TASK INSTRUCTIONS: Please report, as a single number, how many lines in the entries include the string "computer".

── THE DATA ──

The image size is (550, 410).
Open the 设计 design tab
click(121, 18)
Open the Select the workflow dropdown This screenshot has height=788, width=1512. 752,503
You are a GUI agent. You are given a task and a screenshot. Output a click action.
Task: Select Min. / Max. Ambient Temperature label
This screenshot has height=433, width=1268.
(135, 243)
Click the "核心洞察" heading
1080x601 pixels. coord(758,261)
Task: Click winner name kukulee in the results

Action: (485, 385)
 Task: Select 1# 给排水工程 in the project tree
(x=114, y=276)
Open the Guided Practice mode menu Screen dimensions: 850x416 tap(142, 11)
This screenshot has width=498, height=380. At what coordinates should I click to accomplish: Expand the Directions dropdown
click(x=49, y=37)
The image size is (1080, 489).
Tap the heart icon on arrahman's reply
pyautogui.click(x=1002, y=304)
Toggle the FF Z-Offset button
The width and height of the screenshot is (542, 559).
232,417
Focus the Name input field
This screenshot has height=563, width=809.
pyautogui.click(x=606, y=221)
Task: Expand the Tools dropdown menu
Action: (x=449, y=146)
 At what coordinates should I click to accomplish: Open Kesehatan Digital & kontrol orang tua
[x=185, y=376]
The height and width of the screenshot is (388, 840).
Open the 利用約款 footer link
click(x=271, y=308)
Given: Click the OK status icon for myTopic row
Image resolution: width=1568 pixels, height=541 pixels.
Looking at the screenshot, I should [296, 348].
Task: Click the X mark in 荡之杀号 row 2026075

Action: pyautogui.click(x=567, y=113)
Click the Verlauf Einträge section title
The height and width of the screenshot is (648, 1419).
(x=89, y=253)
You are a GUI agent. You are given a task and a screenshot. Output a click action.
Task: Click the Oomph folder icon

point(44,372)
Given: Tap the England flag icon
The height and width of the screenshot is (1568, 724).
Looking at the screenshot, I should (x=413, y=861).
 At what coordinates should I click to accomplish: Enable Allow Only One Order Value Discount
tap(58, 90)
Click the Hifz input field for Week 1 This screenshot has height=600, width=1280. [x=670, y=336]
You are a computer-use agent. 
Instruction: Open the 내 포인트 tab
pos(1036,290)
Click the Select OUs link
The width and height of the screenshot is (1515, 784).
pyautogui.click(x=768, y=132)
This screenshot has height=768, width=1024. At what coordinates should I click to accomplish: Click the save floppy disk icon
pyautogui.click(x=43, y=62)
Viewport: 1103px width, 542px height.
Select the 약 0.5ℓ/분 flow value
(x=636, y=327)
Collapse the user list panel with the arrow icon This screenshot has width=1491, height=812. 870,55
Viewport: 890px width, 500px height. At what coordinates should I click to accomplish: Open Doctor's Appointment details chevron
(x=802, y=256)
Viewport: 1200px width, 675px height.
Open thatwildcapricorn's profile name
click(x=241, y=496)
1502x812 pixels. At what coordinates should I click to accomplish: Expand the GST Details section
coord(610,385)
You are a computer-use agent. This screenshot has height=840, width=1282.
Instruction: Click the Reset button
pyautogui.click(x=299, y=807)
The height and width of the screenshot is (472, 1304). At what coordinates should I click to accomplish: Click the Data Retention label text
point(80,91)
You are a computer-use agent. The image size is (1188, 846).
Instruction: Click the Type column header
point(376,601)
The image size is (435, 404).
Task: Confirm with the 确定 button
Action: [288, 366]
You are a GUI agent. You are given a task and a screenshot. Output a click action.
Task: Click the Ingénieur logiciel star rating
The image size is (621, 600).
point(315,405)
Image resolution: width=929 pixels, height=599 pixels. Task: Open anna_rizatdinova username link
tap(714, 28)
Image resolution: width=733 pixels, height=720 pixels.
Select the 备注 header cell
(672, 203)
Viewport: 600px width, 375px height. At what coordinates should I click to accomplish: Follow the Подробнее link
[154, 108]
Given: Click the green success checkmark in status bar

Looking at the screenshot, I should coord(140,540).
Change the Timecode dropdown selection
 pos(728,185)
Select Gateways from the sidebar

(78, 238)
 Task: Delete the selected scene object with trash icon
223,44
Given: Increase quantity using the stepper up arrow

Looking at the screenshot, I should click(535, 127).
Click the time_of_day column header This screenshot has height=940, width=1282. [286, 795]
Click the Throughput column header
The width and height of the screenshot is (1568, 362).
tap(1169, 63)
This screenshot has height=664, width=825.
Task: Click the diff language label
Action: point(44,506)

───

TASK RESPONSE: 3